## Document extract
■ ■ ■ ■ ■

# Assessing word embeddings for improving OCR accuracy

I will work on this project with Adnan Fazlinovic. 

Our idea is to compare how different embeddings affect OCR accuracy, similar to the approach taken in this article: https://medium.com/states-title/using-nlp-bert-to-improve-ocr-accuracy-385c98ae174c (Links to an external site.)

We would like to try some embeddings we have learned about in the course, such as CBoW, word2vec, FastText, ELMo, BERT. If we have more time and find other interesting representations online we will evaluate them as well. The idea is to find a baseline OCR accuracy and then exploring if, and how much, this accuracy can be improved by applying word embeddings to the incorrectly scanned words. 

- Probably use a synthetic dataset (read in europarl corpus and corrupt it a bit)
- Richard suggests corrupting it in ways that often happen in OCR, like rn <-> m, i <-> l, cl <-> d 
    - (https://scribenet.com/articles/2016/03/04/how-to-get-the-most-out-of-ocr)
- I think he means we should use a spellchecker to find misspelled words, and check with NER that they are not a name
- Then maybe we don't throw out the misspelled word, it can be useful

It feels like we're mostly making a spell/grammar checking model - that's fine

- Richard thinks that character level embeddings can be useful here
- Evaluation of performance: see what people usually use within OCR. Some ideas:

    - https://www.aclweb.org/anthology/I17-1101.pdf
    - https://loicbarrault.github.io/papers/afli_cicling2015.pdf

In [32]:
import re
import spacy
import numpy as np
from enchant.checker import SpellChecker

spell = SpellChecker("en-UK")
nlp = spacy.load('en_core_web_sm')

#import nltk
#from nltk.corpus import stopwords
#stop = stopwords.words('english')

## Try out spellchecker

In [34]:
spell.check("cat's")

■ ■ ■ ■ ■

(Source data)
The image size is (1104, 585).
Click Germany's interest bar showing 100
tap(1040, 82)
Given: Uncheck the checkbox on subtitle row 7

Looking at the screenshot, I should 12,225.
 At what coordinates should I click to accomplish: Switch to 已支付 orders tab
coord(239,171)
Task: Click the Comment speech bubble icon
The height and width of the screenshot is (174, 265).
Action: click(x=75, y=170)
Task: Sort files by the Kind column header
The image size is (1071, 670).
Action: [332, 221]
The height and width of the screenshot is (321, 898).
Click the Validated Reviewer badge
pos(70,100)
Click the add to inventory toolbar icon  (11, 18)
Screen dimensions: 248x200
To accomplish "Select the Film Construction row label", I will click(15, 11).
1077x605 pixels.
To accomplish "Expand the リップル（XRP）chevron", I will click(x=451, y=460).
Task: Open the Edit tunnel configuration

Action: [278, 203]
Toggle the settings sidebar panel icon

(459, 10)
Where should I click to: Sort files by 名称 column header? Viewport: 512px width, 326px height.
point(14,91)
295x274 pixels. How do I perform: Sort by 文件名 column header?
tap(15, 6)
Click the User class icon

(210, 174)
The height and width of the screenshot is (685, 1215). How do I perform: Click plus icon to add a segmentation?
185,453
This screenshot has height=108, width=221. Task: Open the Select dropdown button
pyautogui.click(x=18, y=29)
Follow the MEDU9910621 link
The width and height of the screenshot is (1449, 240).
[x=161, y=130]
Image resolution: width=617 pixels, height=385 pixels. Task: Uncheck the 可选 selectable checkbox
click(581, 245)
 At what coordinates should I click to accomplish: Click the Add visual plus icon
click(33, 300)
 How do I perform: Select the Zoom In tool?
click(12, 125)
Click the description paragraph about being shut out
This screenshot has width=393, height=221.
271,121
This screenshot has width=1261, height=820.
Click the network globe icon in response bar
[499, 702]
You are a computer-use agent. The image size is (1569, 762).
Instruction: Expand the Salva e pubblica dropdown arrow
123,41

■ ■ ■ ■ ■

## Set of tasks
1 - Transcribe the passage of the OCR word-embeddings project notes that begins with the words containing "We would like" and ends with "incorrectly scanned words.".
2 - Go on with the OCR word-embeddings project notes, starting right after the last line shown.

## In response
1 -
We would like to try some embeddings we have learned about in the course, such as CBoW, word2vec, FastText, ELMo, BERT. If we have more time and find other interesting representations online we will evaluate them as well. The idea is to find a baseline OCR accuracy and then exploring if, and how much, this accuracy can be improved by applying word embeddings to the incorrectly scanned words.

2 -
True

In [35]:
spell.suggest("spel")

['spiel',
 'spelt',
 'spell',
 'seel',
 'spec',
 'sped',
 'spew',
 'Opel',
 'sp el',
 'sp-el']

# Read in and corrupt the corpus

Character elision is when letter pairs and individual letters are confused by the software. These types of errors occur any time pairs of letters are shaped similarly to other letters. Six common pairs are:

rn <-> m, cl <-> d, vv <-> w, ol <-> d, li <-> h, nn <-> m

In [36]:
elisionArray = []
elisionArray.append(['rn', 'm'])
elisionArray.append(['ol', 'd'])
elisionArray.append(['cl', 'd'])
elisionArray.append(['vv', 'w'])
elisionArray.append(['li', 'h'])
elisionArray.append(['nn', 'm'])
elisionArray = np.array(elisionArray)

## An example of how the character elision will be handled

In [108]:
# A test sentence that contains a lot of 'rn' and 'li'
line = "I smilingly scorn this little barn with my lilac yarn and delicious fern"
print(line)

new_line = line
elision_prob = 0.5

# Randomize search order, since some letter pairs overlap 
elisionArray = np.random.permutation(elisionArray)
for pair in elisionArray:
    
    n_errors = 0
    
    for m in re.finditer(pair[0], new_line):
        
        rd = np.random.rand(1)
        if rd < elision_prob:
            
            # Note that the position can't be used later since the line changes length!
            print("--> Replaced ", pair[0], " at position ", m.start(), "")
            
            tmp = list(new_line)
            tmp[m.start()-n_errors:m.end()-n_errors] = "%%"
            new_line = "".join(tmp)
            new_line = new_line.replace("%%", pair[1])
            
            print(new_line)

            # count number of replacements
            n_errors += 1
            
print('-'*80)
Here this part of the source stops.